Now with that said, applying pan/zoom (Ken Burns effect), will almost always require some fine tuning, especially if you just have the program decide. The pan/zoom can be customized, even keyframed.
Now with that said, applying pan/zoom (Ken Burns effect), will almost always require some fine tuning, especially if you just have the program decide. The pan/zoom can be customized, even keyframed.
- Double-click on a photo you need to customize the pan/zoom. This will cause the Options panel to open up to the Photo tab.
- Here you see the radial button selected for Pan/zoom, and the "canned" pan/zoom templates. Click on the Customize.

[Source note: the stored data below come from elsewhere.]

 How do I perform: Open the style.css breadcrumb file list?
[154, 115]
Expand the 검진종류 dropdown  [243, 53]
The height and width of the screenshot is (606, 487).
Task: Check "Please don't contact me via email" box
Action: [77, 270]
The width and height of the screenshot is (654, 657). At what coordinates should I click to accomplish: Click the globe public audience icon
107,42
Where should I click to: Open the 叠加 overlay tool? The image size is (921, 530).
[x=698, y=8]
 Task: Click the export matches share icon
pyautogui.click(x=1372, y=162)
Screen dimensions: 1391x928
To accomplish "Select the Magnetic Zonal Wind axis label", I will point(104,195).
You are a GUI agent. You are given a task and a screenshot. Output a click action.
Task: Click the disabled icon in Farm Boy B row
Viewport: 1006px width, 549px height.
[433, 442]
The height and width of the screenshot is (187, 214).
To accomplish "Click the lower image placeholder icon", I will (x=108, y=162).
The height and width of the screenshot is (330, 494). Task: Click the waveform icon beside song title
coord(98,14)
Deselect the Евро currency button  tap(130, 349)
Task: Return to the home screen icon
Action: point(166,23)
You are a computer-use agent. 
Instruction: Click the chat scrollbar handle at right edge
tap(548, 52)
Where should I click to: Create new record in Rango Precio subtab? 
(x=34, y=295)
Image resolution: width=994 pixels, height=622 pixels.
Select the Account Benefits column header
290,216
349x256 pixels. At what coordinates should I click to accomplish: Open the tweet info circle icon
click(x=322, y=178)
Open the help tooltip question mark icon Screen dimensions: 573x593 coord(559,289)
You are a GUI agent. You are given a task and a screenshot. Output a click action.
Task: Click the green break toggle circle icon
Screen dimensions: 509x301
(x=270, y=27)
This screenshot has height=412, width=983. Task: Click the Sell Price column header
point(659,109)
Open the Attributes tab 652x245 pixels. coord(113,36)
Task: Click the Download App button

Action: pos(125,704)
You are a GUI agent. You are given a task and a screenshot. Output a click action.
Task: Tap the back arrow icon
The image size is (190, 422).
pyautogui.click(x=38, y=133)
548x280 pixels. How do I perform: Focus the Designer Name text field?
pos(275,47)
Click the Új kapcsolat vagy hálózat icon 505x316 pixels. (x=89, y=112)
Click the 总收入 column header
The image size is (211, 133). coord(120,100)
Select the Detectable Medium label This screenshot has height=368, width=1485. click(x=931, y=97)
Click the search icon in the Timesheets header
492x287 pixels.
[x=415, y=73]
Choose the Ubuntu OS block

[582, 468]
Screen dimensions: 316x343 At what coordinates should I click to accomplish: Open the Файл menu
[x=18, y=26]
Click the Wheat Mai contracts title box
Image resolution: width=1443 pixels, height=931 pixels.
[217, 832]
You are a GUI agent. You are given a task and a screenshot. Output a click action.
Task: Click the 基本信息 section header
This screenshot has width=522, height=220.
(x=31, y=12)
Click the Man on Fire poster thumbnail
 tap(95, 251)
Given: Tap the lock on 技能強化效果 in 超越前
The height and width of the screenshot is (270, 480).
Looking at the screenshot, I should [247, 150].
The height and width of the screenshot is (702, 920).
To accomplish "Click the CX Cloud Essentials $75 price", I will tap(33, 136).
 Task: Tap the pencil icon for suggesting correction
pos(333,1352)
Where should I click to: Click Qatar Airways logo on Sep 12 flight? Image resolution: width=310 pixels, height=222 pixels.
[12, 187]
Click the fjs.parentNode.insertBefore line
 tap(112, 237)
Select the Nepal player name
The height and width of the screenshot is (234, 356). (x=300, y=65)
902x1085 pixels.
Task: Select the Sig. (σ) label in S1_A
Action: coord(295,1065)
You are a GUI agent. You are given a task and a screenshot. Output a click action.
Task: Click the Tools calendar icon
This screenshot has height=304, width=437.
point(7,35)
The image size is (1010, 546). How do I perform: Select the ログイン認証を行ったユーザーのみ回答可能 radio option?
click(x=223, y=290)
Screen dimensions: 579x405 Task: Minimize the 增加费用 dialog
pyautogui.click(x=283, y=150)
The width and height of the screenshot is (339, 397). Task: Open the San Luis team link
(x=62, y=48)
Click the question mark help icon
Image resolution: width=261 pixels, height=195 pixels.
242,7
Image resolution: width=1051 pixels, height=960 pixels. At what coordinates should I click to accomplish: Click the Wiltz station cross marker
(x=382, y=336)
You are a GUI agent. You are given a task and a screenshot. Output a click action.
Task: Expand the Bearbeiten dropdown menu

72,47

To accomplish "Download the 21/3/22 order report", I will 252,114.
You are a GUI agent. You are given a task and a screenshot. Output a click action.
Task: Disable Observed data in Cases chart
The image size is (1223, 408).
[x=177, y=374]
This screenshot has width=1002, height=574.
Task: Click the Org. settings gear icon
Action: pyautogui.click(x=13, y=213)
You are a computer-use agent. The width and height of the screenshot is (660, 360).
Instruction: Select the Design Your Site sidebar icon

- In the Customize dialog window, you see 2 previews, named Original and Preview. Beneath them is a timeline. This is where you keyframe your effect.
- In the lower left there is the Anchor settings, which are those boxes. The frame can be anchored to the center, upper-right, upper-left, lower-center and so on, by pressing one of those boxes.
- Zoom Ratio slider, allows you to set the zoom level in percentage, from 100% which is full size, to 1,000%.
- Transparency slider, allows you to set the transparency or opacity of your photo. You can use this to create a fade-in/fade-out for the photo.
- Background Color, default is black, click on the black color swatch or use the eyedropper to change it.
- No Panning, check this box to allow just zooming in.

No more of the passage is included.